Start of DOCUMENT SEGMENT
All the above studies found that serum Gd-IgA1 or its related autoantibody level showed significance in predicting recurrent IgAN in kidney allograft. However, many obstacles must be overcome or clarified before these biomarkers can be applied in clinical practice. First, the previous studies used Gd-IgA1 level at specific time points including pretransplant, at KT, or at allograft biopsy. Thus, the dynamics of Gd-IgA1 level during the posttransplant period and their association to IgAN recurrence after KT were not shown. Therefore, it is unclear whether Gd-IgA1 level remained high and induced IgAN recurrence, or whether it was low but became high at the time of recurrence. To clarify this issue, longitudinal assessment in a prospective cohort should determine the prototypical course of Gd-IgA1 level and its association with clinicopathologic recurrence of IgAN in allograft. Second, most studies did not show an association between Gd-IgA1 level and clinical outcomes, such as allograft failure, even though it was useful in predicting IgAN recurrence. Perhaps an association was not demonstrated because previous studies were performed in a relatively small-sized patient group. If there is no correlation with allograft survival, the need for biomarkers will be halved. Furthermore, an effective therapeutic strategy for recurrent IgAN has not been established. Hence, strategies to improve allograft outcomes when recurrent IgAN is suspected based on high Gd-IgA1 level remain unclear. All KT patients receive strong maintenance immunosuppression, so few other treatments can be added in recurrent IgAN. Hence, new therapeutic agents to change the clinical outcomes need to be developed to maximize the effectiveness of biomarkers for recurrent IgAN. Lastly, the assay method needs to be standardized. In earlier studies, serum Gd-IgA1 level was measured by lectin enzyme-linked immunosorbent assay using
Helix aspersa agglutinin, a lectin that binds to terminal galactosyl-
N-acetylamine residues [
7,
8]. In contrast, the current study [
7] and the study by Temurhan et al. [
10] used a lectin-independent Gd-IgA1 assay (Immuno-Biological Laboratories Co., Ltd., Gunma, Japan). In addition, the significant level associated with IgAN recurrence was different between the studies. Therefore, standardization of measurement methods to overcome inter- or intralaboratory disparity should be achieved.
In summary, theoretically, serum Gd-IgA level has potential as a biomarker for recurrent IgA nephropathy. Areas that require further investigation, however, include an understanding of IgAN recurrence, especially the dynamics during the posttransplant period, and the effectiveness of serum Gd-IgA level for predicting allograft survival. A prospective multicenter study including serial protocol biopsies and measurement of serum Gd-IgA1 level by nephrologists involved in KT should further clarify these issues.
End of DOCUMENT SEGMENT
— YOUR OBJECTIVE —
Write out the text on Gd-IgA1 and recurrent IgA nephropathy word for word, from "In summary, theoretically, serum" up to and including "clarify these issues.".
Start of DATA UNDER STUDY
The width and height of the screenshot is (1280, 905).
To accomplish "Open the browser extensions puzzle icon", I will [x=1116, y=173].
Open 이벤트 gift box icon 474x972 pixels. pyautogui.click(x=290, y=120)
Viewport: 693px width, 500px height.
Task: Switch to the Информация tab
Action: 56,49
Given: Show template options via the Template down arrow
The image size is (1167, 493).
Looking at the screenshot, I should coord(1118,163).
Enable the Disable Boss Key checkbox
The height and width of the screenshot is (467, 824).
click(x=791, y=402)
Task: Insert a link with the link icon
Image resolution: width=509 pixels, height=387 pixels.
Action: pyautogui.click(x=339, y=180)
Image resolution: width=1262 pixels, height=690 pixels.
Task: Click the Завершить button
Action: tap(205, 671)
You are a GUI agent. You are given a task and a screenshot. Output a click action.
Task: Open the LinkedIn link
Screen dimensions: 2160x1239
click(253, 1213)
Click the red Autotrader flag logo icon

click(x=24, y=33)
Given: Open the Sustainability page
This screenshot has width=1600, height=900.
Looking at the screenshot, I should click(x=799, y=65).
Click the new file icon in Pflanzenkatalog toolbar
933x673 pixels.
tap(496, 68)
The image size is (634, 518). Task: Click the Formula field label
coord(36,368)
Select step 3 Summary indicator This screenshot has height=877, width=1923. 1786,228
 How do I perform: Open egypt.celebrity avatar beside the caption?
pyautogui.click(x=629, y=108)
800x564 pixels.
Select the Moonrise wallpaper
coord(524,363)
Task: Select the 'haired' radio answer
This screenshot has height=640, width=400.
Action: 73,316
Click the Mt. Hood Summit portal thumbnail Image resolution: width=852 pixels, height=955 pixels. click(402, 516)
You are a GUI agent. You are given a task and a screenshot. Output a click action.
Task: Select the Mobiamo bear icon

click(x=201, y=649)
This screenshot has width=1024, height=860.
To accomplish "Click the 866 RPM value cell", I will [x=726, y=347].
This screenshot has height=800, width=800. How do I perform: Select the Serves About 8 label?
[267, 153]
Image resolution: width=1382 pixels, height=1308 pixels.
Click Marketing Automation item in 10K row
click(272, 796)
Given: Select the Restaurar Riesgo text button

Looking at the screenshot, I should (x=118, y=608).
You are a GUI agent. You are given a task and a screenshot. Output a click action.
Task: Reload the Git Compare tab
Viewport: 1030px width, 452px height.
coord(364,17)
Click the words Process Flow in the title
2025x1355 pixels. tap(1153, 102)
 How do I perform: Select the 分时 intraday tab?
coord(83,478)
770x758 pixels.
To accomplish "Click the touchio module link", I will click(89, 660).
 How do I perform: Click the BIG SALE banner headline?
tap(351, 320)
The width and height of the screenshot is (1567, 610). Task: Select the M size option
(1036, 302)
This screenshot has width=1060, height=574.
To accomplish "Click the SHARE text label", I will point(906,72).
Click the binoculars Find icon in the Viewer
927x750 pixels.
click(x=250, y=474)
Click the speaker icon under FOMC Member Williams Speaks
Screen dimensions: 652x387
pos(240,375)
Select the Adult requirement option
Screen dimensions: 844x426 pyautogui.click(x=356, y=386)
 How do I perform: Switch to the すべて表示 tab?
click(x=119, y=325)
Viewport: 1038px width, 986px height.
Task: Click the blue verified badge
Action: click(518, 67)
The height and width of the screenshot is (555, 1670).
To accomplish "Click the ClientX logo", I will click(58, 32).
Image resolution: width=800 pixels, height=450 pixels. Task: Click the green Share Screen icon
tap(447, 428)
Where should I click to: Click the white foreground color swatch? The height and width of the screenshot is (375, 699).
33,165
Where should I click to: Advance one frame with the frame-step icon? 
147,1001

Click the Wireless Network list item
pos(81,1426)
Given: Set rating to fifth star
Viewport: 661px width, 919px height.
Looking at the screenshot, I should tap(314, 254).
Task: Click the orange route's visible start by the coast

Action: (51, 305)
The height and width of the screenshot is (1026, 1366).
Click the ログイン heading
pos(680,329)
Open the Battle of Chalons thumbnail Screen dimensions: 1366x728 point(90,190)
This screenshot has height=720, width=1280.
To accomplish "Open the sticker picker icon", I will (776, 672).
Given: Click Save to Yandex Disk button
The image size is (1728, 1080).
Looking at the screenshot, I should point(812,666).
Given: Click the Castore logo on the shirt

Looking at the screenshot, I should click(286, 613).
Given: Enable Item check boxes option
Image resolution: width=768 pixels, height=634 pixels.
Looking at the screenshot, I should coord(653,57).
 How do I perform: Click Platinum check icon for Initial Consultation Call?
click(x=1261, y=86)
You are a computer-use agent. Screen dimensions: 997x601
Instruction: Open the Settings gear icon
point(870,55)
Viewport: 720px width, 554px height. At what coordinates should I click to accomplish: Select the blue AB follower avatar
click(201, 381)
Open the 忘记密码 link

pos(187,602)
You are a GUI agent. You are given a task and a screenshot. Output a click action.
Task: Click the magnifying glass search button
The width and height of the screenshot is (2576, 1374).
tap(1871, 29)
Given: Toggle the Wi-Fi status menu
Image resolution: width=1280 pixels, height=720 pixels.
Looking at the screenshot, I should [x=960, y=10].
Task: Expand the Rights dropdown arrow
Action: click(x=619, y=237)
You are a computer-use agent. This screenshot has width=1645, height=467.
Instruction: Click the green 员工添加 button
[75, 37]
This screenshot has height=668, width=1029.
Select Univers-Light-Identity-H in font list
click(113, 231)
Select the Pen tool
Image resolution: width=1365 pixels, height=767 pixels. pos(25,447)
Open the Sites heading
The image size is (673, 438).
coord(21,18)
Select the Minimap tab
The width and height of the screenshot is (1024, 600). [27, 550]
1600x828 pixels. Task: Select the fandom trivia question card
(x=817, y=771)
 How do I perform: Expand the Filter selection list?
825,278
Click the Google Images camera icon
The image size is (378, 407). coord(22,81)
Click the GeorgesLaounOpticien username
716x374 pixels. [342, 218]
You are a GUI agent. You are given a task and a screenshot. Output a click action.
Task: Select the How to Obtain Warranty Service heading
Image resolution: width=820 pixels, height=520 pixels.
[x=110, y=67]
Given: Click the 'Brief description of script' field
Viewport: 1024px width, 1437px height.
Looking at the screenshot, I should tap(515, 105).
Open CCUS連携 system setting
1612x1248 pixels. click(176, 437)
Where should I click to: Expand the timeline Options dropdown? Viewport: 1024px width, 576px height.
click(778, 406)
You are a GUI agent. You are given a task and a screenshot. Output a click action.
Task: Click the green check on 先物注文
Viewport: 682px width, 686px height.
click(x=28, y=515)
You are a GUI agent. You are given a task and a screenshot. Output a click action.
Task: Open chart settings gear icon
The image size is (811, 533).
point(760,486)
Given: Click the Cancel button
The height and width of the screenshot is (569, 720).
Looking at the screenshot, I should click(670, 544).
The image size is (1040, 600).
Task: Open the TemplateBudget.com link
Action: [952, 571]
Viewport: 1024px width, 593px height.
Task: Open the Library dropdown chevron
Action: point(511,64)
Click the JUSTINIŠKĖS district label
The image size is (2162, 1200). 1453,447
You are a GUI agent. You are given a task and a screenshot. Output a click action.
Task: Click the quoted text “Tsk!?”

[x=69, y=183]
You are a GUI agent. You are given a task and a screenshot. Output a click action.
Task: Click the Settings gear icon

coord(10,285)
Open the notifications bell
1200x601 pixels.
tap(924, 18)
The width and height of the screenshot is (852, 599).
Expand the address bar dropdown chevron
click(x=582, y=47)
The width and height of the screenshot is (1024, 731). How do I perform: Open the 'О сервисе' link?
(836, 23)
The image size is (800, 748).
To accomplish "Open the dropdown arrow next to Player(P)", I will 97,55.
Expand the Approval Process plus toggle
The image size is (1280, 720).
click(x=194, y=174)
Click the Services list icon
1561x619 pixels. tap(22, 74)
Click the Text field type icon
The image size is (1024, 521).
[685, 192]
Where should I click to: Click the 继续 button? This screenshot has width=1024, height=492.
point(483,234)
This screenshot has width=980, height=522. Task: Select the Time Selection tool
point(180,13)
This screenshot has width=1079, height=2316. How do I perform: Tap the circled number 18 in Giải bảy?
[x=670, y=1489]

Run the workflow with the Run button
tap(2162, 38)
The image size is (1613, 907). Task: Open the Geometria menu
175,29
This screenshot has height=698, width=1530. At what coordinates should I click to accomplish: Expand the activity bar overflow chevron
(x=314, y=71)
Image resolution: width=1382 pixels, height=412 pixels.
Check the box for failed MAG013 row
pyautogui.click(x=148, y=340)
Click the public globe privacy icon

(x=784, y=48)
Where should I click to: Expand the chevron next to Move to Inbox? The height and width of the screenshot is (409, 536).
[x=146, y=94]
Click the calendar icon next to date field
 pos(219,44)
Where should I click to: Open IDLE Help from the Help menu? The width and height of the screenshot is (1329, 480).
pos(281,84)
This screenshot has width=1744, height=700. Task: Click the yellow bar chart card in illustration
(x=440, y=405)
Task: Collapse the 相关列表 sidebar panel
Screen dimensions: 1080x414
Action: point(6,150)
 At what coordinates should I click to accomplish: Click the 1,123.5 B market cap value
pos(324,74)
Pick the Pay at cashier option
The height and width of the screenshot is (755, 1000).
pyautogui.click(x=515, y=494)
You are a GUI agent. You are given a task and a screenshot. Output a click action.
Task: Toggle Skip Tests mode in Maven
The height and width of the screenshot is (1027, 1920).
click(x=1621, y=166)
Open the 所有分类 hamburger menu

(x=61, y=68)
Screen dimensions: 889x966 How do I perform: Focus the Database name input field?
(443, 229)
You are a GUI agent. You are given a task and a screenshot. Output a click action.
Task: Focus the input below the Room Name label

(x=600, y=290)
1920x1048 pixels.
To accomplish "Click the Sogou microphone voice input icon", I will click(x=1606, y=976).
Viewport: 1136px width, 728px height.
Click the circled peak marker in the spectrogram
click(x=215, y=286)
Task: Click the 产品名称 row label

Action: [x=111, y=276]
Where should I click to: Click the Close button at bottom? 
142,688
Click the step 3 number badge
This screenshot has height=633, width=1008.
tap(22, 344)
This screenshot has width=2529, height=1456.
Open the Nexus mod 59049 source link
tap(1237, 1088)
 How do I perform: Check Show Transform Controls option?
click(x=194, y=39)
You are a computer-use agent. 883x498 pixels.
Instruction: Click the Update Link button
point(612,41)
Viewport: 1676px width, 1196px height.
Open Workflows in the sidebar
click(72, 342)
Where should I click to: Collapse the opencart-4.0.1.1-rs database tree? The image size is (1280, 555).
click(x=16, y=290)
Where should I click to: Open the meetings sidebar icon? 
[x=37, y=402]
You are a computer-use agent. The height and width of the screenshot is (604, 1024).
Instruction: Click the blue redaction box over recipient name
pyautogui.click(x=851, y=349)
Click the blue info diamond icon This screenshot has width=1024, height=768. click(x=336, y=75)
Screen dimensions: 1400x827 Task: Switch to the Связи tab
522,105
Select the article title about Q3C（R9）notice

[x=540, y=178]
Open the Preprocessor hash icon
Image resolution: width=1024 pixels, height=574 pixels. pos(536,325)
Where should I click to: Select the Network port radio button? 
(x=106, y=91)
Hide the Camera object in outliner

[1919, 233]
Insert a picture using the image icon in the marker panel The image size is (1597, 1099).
End of DATA UNDER STUDY
— EXERCISE RESULT —
In summary, theoretically, serum Gd-IgA level has potential as a biomarker for recurrent IgA nephropathy. Areas that require further investigation, however, include an understanding of IgAN recurrence, especially the dynamics during the posttransplant period, and the effectiveness of serum Gd-IgA level for predicting allograft survival. A prospective multicenter study including serial protocol biopsies and measurement of serum Gd-IgA1 level by nephrologists involved in KT should further clarify these issues.